EXERCISE GOAL
Here you must reproduce each line of the data exactly.

(Pixel coordinate grounding data)
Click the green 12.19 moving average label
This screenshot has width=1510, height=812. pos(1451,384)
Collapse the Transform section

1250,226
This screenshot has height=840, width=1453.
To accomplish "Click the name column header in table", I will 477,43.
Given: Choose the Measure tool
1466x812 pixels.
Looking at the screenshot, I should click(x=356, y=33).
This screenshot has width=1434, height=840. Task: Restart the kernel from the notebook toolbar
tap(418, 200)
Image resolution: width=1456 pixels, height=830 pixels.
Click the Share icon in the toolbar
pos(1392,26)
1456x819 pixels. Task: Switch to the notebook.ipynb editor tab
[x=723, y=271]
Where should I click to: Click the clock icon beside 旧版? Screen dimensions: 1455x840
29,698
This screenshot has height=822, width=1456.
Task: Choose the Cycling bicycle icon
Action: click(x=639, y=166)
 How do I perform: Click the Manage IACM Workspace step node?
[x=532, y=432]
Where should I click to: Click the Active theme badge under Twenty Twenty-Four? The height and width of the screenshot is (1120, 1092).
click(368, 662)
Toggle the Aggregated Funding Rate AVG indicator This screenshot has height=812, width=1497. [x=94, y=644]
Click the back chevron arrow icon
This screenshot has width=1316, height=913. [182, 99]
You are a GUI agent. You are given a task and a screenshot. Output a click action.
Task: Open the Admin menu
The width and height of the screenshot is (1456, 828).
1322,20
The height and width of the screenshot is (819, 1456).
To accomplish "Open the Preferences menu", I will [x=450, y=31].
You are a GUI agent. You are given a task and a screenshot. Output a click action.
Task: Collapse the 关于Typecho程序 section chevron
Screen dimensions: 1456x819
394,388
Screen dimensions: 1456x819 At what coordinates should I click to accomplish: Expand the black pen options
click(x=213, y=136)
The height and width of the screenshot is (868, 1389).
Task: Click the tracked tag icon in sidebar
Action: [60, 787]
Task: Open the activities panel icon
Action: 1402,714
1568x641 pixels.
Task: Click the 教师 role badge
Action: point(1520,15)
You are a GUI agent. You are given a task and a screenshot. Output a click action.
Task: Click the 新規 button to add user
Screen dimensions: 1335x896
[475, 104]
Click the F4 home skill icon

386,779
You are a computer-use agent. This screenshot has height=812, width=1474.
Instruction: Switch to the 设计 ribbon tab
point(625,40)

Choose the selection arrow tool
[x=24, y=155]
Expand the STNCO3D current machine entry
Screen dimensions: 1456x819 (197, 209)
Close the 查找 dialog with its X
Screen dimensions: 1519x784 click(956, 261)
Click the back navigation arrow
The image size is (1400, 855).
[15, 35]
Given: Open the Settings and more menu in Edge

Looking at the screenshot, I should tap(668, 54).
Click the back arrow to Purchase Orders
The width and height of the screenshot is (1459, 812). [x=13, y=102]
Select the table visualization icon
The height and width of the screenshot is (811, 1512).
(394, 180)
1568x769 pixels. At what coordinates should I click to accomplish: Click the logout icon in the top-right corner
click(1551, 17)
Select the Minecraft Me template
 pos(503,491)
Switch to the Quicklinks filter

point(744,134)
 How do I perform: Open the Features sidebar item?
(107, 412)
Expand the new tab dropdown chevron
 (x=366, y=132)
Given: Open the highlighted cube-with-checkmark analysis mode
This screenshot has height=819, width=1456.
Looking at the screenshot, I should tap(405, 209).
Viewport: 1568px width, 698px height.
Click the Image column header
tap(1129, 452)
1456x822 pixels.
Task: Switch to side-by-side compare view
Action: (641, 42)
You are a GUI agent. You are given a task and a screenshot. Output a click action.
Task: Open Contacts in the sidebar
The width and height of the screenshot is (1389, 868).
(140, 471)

EXERCISE ANSWER
Click the green 12.19 moving average label
This screenshot has width=1510, height=812. pos(1451,384)
Collapse the Transform section

1250,226
This screenshot has height=840, width=1453.
To accomplish "Click the name column header in table", I will 477,43.
Given: Choose the Measure tool
1466x812 pixels.
Looking at the screenshot, I should click(x=356, y=33).
This screenshot has width=1434, height=840. Task: Restart the kernel from the notebook toolbar
tap(418, 200)
Image resolution: width=1456 pixels, height=830 pixels.
Click the Share icon in the toolbar
pos(1392,26)
1456x819 pixels. Task: Switch to the notebook.ipynb editor tab
[x=723, y=271]
Where should I click to: Click the clock icon beside 旧版? Screen dimensions: 1455x840
29,698
This screenshot has height=822, width=1456.
Task: Choose the Cycling bicycle icon
Action: click(x=639, y=166)
 How do I perform: Click the Manage IACM Workspace step node?
[x=532, y=432]
Where should I click to: Click the Active theme badge under Twenty Twenty-Four? The height and width of the screenshot is (1120, 1092).
click(368, 662)
Toggle the Aggregated Funding Rate AVG indicator This screenshot has height=812, width=1497. [x=94, y=644]
Click the back chevron arrow icon
This screenshot has width=1316, height=913. [182, 99]
You are a GUI agent. You are given a task and a screenshot. Output a click action.
Task: Open the Admin menu
The width and height of the screenshot is (1456, 828).
1322,20
The height and width of the screenshot is (819, 1456).
To accomplish "Open the Preferences menu", I will [x=450, y=31].
You are a GUI agent. You are given a task and a screenshot. Output a click action.
Task: Collapse the 关于Typecho程序 section chevron
Screen dimensions: 1456x819
394,388
Screen dimensions: 1456x819 At what coordinates should I click to accomplish: Expand the black pen options
click(x=213, y=136)
The height and width of the screenshot is (868, 1389).
Task: Click the tracked tag icon in sidebar
Action: [60, 787]
Task: Open the activities panel icon
Action: 1402,714
1568x641 pixels.
Task: Click the 教师 role badge
Action: point(1520,15)
You are a GUI agent. You are given a task and a screenshot. Output a click action.
Task: Click the 新規 button to add user
Screen dimensions: 1335x896
[475, 104]
Click the F4 home skill icon

386,779
You are a computer-use agent. This screenshot has height=812, width=1474.
Instruction: Switch to the 设计 ribbon tab
point(625,40)

Choose the selection arrow tool
[x=24, y=155]
Expand the STNCO3D current machine entry
Screen dimensions: 1456x819 (197, 209)
Close the 查找 dialog with its X
Screen dimensions: 1519x784 click(956, 261)
Click the back navigation arrow
The image size is (1400, 855).
[15, 35]
Given: Open the Settings and more menu in Edge

Looking at the screenshot, I should tap(668, 54).
Click the back arrow to Purchase Orders
The width and height of the screenshot is (1459, 812). [x=13, y=102]
Select the table visualization icon
The height and width of the screenshot is (811, 1512).
(394, 180)
1568x769 pixels. At what coordinates should I click to accomplish: Click the logout icon in the top-right corner
click(1551, 17)
Select the Minecraft Me template
 pos(503,491)
Switch to the Quicklinks filter

point(744,134)
 How do I perform: Open the Features sidebar item?
(107, 412)
Expand the new tab dropdown chevron
 (x=366, y=132)
Given: Open the highlighted cube-with-checkmark analysis mode
This screenshot has height=819, width=1456.
Looking at the screenshot, I should tap(405, 209).
Viewport: 1568px width, 698px height.
Click the Image column header
tap(1129, 452)
1456x822 pixels.
Task: Switch to side-by-side compare view
Action: (641, 42)
You are a GUI agent. You are given a task and a screenshot. Output a click action.
Task: Open Contacts in the sidebar
The width and height of the screenshot is (1389, 868).
(140, 471)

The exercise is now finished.